My recent use case does not require cross-compiling, I did a couple of CMake projects that require it
and they were working as expected but those projects began with a CMake build system so we didn’t have anything to compare to. May be others have more experience than me in cross compiling can
give more valuable feedback.

Peculiarity of OS is probably already taken into account by your base code using compiler macro using CMake does not change much in that area.
Peculiarity of the IDE appears if you are used/target very specific IDE features, in that case CMake does not help because CMake cannot bring specifics of one IDE into another. At most he can unify the common features of the supported IDE.

If you don’t, don’t do It.
like I said I won’t try to convince you.
It would be a waste of time for you and probably for me too.

What was the part of cmake to make it parallel ?

How is this to be explained?

Although off-topic: I would wish an “export to cmake tool” for each main IDE.

I hoped for more constructive answer. I really want to find the answer to this question.

The fact that CMake generates either ninja build file and/or makefiles that are ready (and complete in terms of dependencies) for a parallel build with ninja or cmake.
Ninja appears to be the easiest one because it tries to use all available core if you don’t say nothing.

You have a single point of modification (the main CMakeLists.txt) of your project.

Forgive me if my answer appears to be not constructive.
I do really think what I wrote. You shouldn’t fight against your developers if they are happy with their current tool.

I mean if you have used say XCode for ages, the cost of the switch to CMake+XCode may be huge because CMake is not handling your code the XCode way you are used to.
From my personal experience, when you change the build tool (from whatever to maven, gradle, …) you need to adapt. The problem (and benefits) with IDE is the Integrated part. because you are used to a bundle: editor + code configuration + build tool + compiler.
Now with the switch to CMake you get a new kid in town you never had before: the build system generator. Before that the IDE was doing it all in a single (unified) interface after that you have to write code (in CMake script) to program for several IDE/OS/compiler.
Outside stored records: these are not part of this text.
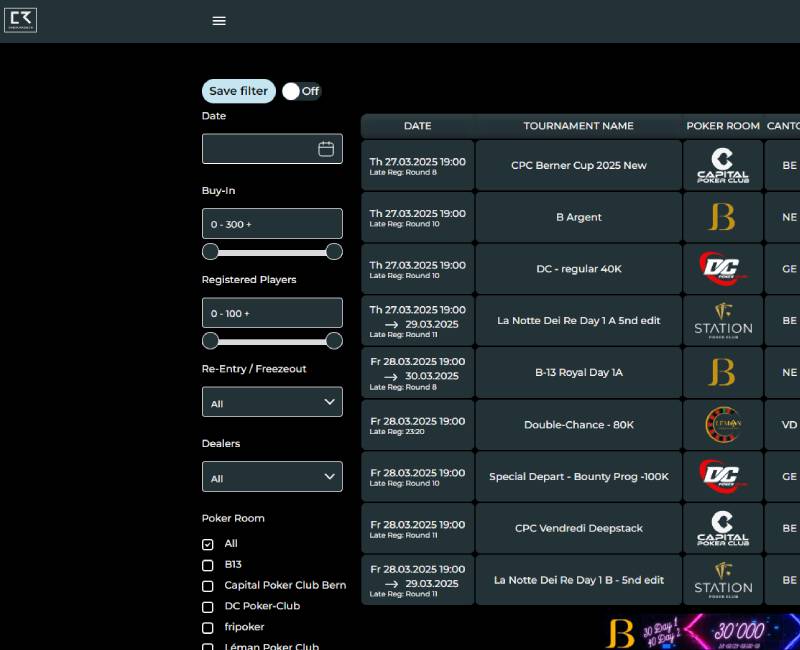Check the B13 poker room checkbox
The width and height of the screenshot is (800, 650).
208,565
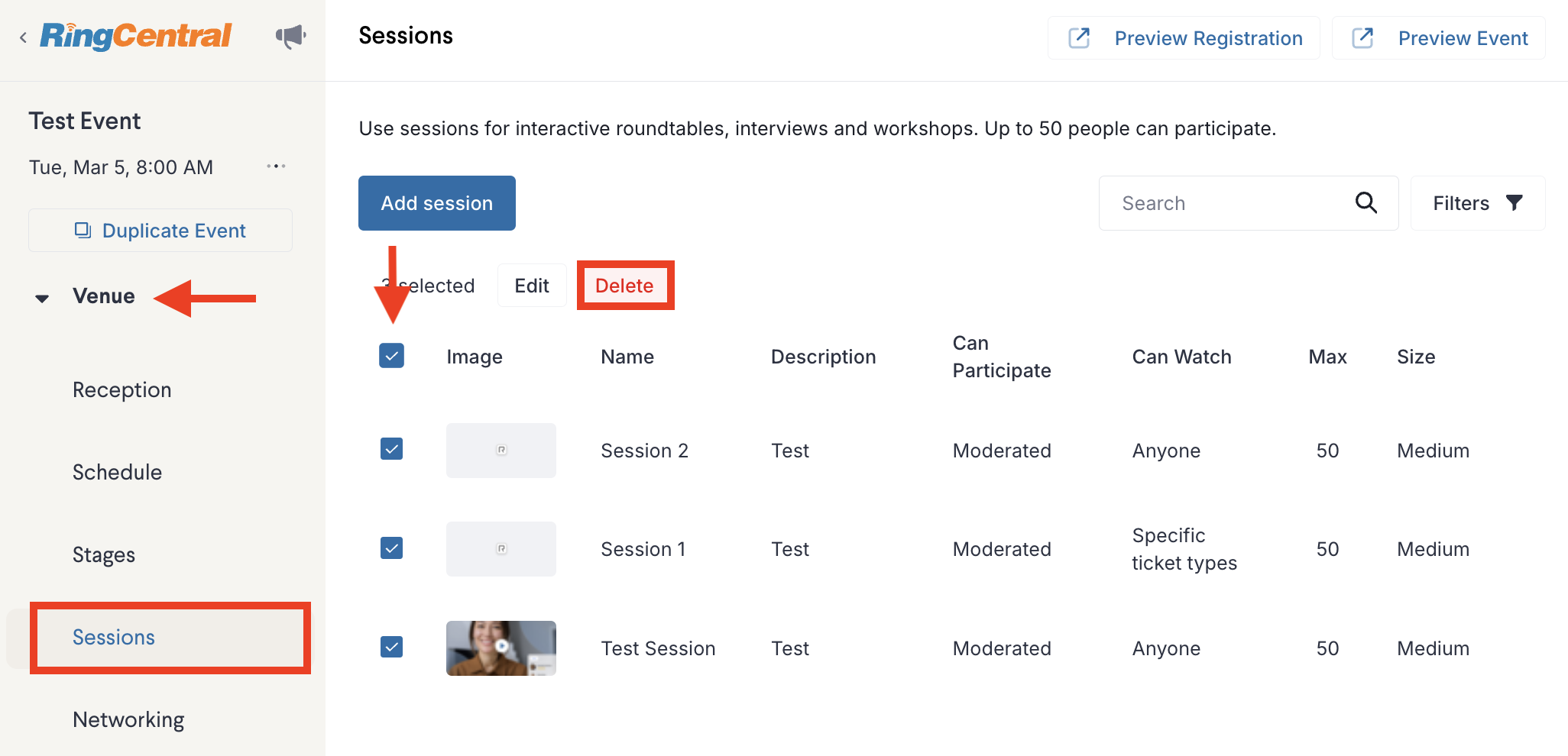The image size is (1568, 756).
Task: Open Reception in the sidebar
Action: (122, 389)
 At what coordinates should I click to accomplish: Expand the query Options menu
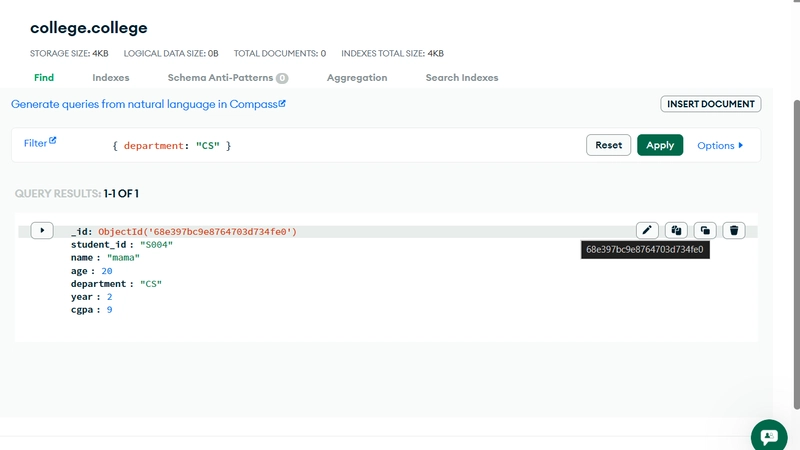pyautogui.click(x=720, y=145)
The benefit you ?should? get is getting from a single set of files (CMakeLists.txt) various IDE files (XCode, VS, Eclipse, etc…) and various build system (ninja, unix makefile,…).

I.e. you gain more IDE support, unless you already have all what you need before, more build system support (like ninja) but again if this wasn’t a need you gain nothing.

My very personal opinion is: ask you the question what do you want to get from CMake that you didn’t have before, then verify that CMake can bring you that. If it can you win, if it cannot then this may not be the way to go.

The fact that CMake was gainful for my usage does not mean it has to be for yours.